-- How to complete this task --
Wherever a line in the material contains the word "each", copy that line.

══════════

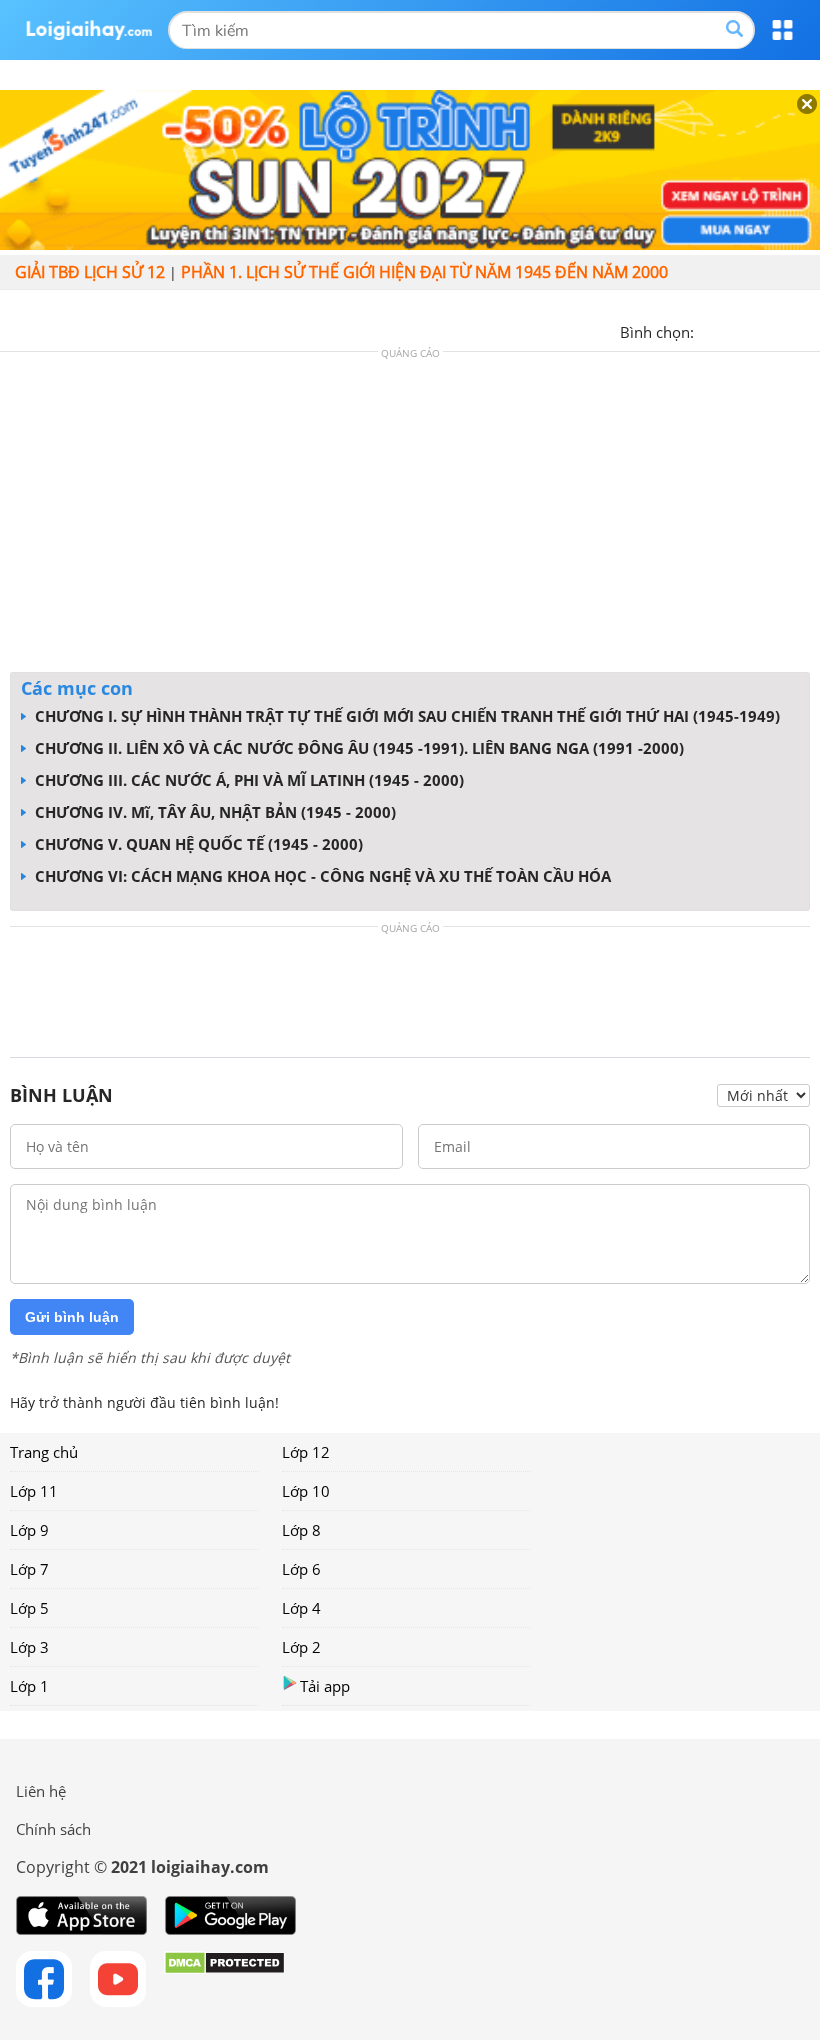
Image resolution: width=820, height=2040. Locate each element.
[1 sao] (710, 330)
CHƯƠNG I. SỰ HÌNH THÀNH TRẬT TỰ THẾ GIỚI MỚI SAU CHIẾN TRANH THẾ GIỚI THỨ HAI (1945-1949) (405, 716)
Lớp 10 (306, 1491)
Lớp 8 (301, 1530)
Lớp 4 (301, 1608)
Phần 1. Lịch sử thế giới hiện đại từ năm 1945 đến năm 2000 (424, 272)
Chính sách (53, 1829)
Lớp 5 (29, 1608)
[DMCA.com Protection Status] (224, 1979)
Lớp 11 (34, 1491)
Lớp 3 (29, 1647)
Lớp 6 (301, 1569)
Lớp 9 (29, 1530)
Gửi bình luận (72, 1317)
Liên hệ (41, 1791)
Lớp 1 (29, 1686)
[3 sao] (758, 330)
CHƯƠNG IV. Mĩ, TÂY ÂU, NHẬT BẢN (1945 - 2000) (213, 812)
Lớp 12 (306, 1452)
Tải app (325, 1686)
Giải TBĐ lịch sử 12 (90, 272)
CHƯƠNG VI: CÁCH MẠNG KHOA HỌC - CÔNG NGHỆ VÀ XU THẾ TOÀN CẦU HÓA (321, 876)
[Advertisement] (410, 517)
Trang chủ (44, 1452)
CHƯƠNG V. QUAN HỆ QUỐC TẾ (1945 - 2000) (197, 844)
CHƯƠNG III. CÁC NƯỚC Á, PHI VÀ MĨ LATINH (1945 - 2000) (247, 780)
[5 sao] (806, 330)
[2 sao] (734, 330)
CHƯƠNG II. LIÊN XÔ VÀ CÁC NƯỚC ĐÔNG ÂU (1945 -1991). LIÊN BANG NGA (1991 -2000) (357, 748)
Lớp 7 (29, 1569)
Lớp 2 (301, 1647)
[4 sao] (782, 330)
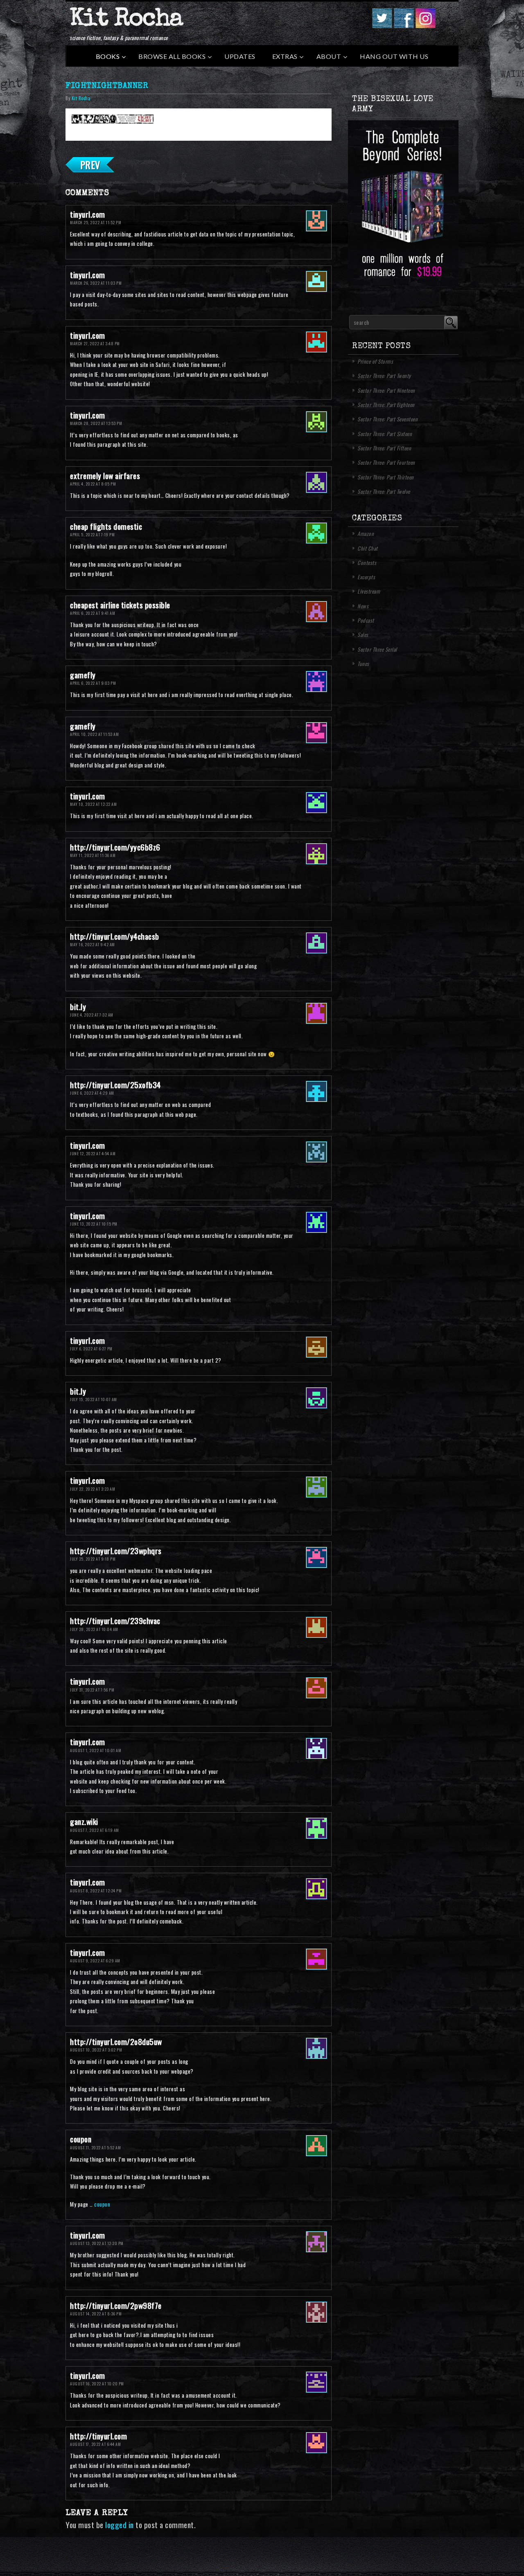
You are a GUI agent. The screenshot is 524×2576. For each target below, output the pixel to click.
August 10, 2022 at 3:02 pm (96, 2050)
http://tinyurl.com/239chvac (115, 1621)
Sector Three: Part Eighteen (386, 404)
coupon (80, 2139)
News (362, 606)
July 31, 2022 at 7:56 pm (92, 1690)
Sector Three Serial (377, 649)
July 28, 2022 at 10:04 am (94, 1629)
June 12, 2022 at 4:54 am (92, 1153)
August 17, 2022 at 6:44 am (95, 2444)
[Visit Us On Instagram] (425, 25)
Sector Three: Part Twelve (383, 491)
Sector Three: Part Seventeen (387, 419)
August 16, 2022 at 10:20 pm (97, 2383)
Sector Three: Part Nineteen (386, 390)
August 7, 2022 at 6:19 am (94, 1830)
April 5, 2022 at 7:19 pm (92, 534)
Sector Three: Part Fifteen (384, 448)
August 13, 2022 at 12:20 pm (97, 2243)
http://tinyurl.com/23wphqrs (116, 1551)
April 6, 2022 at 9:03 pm (93, 683)
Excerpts (366, 577)
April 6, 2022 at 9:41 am (92, 613)
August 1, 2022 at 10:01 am (95, 1750)
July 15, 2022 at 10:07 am (93, 1399)
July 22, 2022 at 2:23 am (92, 1489)
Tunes (363, 663)
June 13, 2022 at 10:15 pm (93, 1224)
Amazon (365, 533)
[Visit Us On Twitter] (382, 25)
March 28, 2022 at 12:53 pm (96, 423)
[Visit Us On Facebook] (403, 25)
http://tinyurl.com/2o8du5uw (116, 2041)
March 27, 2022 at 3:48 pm (95, 343)
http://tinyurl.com (98, 2436)
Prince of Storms (375, 361)
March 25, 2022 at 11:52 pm (95, 222)
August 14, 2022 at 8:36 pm (96, 2314)
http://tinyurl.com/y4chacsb (114, 936)
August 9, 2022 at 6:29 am (95, 1960)
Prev (90, 164)
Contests (366, 562)
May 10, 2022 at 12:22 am (93, 804)
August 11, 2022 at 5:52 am (95, 2147)
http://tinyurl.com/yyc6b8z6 (115, 847)
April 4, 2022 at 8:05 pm (93, 484)
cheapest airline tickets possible (120, 605)
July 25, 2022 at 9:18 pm (92, 1559)
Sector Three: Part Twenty (384, 375)
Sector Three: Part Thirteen (385, 477)
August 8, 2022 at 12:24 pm (96, 1891)
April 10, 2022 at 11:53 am (94, 734)
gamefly (83, 675)
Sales (362, 634)
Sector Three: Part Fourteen (386, 462)
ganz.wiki (84, 1821)
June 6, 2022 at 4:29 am (92, 1093)
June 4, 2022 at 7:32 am (91, 1015)
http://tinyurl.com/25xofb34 (115, 1085)
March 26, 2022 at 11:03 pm (96, 283)
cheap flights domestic (106, 526)
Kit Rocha (126, 20)
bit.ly (78, 1006)
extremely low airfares (105, 475)
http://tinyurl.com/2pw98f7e (116, 2305)
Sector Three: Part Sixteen (384, 434)
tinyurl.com (87, 214)
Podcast (365, 620)
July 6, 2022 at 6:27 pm (91, 1348)
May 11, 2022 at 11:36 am (92, 855)
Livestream (368, 591)
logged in (119, 2525)
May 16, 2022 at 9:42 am (92, 944)
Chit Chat (367, 548)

══════════

-- Exercise response --
Image resolution: width=820, height=2040. Locate each element.
You are a GUI agent. The screenshot is 524×2576. For each target below, output the pixel to click.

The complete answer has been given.